The segment of Montgomery Street between Southwest 6th Ave. and Broadway has been closed to traffic since March 2019 and had become a vibrant event and informal meeting space, complete with furniture and lighting, with the launch of the Montgomery Street Pop-Up Plaza in May 2019.
As part of the 2019 Pop Up Plaza, volunteers painted the street with a design by student Sadie Jordan, but the street had to be repaved when an underground pipe burst.
The new mural was designed by Nia Musiba, Naomi Likayi, Sonia Chavez, all student leaders with Comma, a group of BIPOC (Black, Indigenous, and People of Color) students from PSU’s graphic design program. The trio coordinated their design over Zoom. 

Mural artists Sonia Chavez (left) and Nia Musiba (right)
Mural artists Sonia Chavez (left) and Nia Musiba (right)

“The design concept was around the themes of connection and community, and I think that naturally worked for us because Naomi, Sonia and I all illustrate a lot of figurative things,” says Musiba. “And then we wanted to keep in mind the location as part of the green street plan and landed on this almost underwater, kind of whimsical thing. We wanted something fun and colorful.”
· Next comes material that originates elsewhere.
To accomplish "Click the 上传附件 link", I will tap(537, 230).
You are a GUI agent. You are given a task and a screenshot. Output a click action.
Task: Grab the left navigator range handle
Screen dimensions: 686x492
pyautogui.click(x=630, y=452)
Musiba has been painting murals for two years and was featured on OPB’s Art Beat. This was her first time designing a mural on the ground and at this scale.
“The learning experience already has been incredible,” she says. 
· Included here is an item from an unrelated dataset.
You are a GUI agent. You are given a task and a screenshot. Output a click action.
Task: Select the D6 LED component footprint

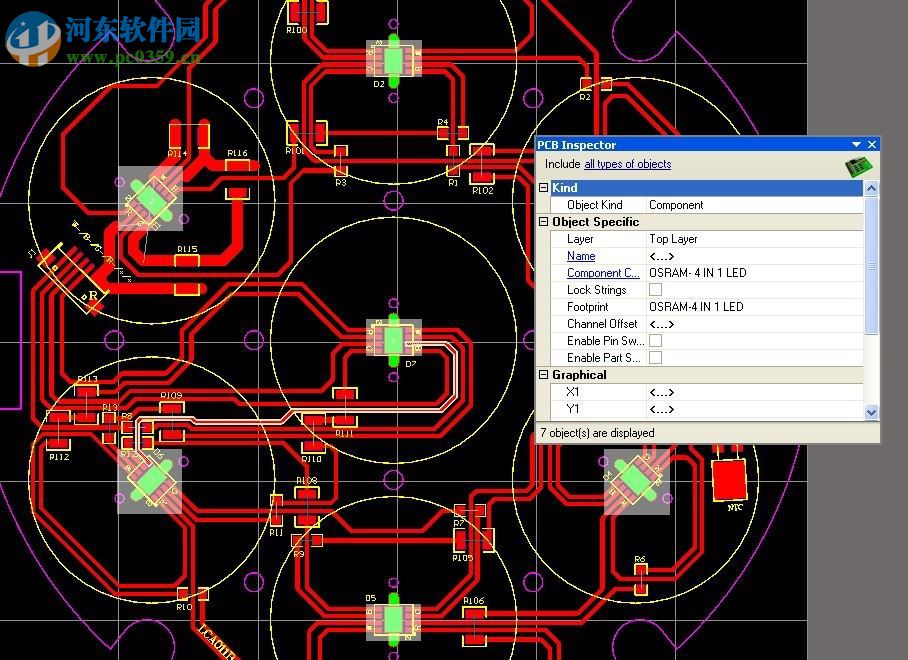(x=150, y=481)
The mural project, including payment for the student artists, is being paid for by a sponsorship from PBOT’s Healthy Business Summer Plaza Activation pilot program. City Repair, a non-profit that organizes street painting and other civic placemaking projects, is assisting with logistics like laying out the grid for the mural and securing paint for the project. Four artists from City Repair will also be on site during the actual painting. 

overview of new mural
Painters finishing new mural

Volunteers will work in shifts on September 14 and 15 to complete the mural and will take COVID precautions including wearing masks and staying distanced. 
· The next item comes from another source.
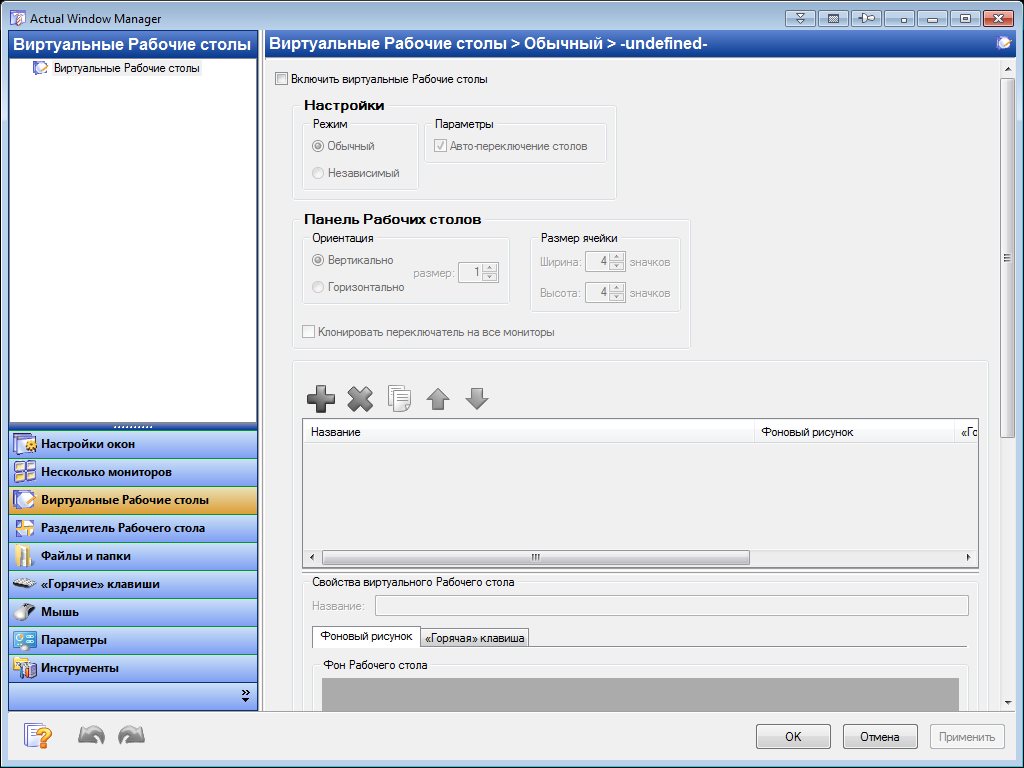Screen dimensions: 1024x768
Task: Click the redo arrow icon
Action: (131, 737)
Musiba is thrilled that her artwork will be there to meet students as they return to campus. “I really like murals because they don't belong to anyone; they’re for everyone to enjoy,” she says. “Just the thought that something that we worked on will be around for everyone is really exciting.”
After the mural is done, furniture will be returned to the space and the plaza will once again be home to public events. PSU students, staff, and faculty, as well as the surrounding community are encouraged to use the space for both formal and informal gatherings and events. Stay tuned for news of events sponsored by the Creative Placemaking program this fall.
“I'm really hoping that people see Montgomery Street as a space for everyone, including the whole campus community as well as the people that live in the neighborhood,” says Hoekstra. “I'm excited to see what happens there.”